The word ‘Schadenfreude’ is German and it means pleasure in pain. “It can be rooted in jealousy, competitiveness, or sometimes even hatred.” (Wilco W. van Dijk, November 26, 2014) Now, if you’re feeling guilty about your evil tendancy to smile as others are weeping, you can rest in the knowledge that we learn how to do this from a very young age.
A new study at the University of Haifaa lead by Professor Simone G. Shamay-Tsoory has shown that children as young as two show signs of schadenfreude. It was recently believed that this emotion was not developed until around age 7. The experiment in itself was quite interesting. The study (comprising of 35 different groups) placed a mother with her own child and another child in a room. A situation was set up where the mother encouraged the two children to play together then read a book aloud to herself for two minutes. After two minutes, she spilled a glass of water over the book. In the second situation, the mother encouraged the children to play together then read the book for two minutes to the child that was not her own. She then spilled the water over the book. In the first situation, there was little reaction. In the second scenario, the child of the mother showed visible signs of happiness at the other child’s misfortune such as jumping up and down, clapping and rolling on the floor.

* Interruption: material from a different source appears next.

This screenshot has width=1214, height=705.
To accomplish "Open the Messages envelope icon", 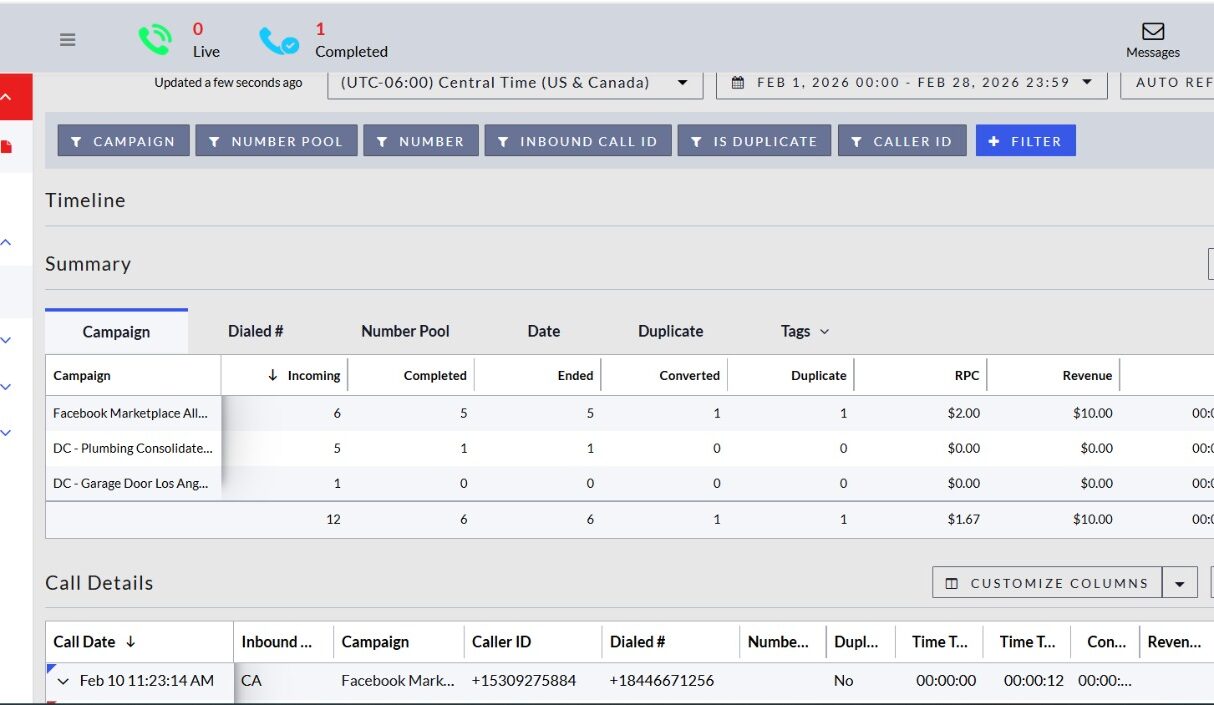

"People with low self esteem are more likely to experience Schadenfreude" explains study researcher Wilco W. van Dijk of Leiden University in the Netherlands. I find this fact quite interesting. Because it is definitely something I’ve come across in my life. You know, something that you just know without any evidence to back it up. People with low self esteem do seem to take more delight when others fail. I have had friends that have been absolutely fabulous when my life is shit and then nowhere to be seen when my life is fabulous. It was kind of like they got a kick out of seeing me miserable.
So why do we find joy in other people’s pain? Apparently it’s evolutionary. Schadenfreude is an evolutionary mechanism that helps us cope with systems of inequality (Prof. Simone G. Shamay-Tsoory, 2014).
We can evolve even further though can’t we? We can evolve to a point where we always find joy in other people’s happiness and the term ‘Schadenfreude’ is obsolete.
But before we do, let me just say: wasn’t it funny when that person was total bitch to me and then someone popped a bottle of bubbly and the cork hit her in the head. Yeah that was funny and it made me very, very happy.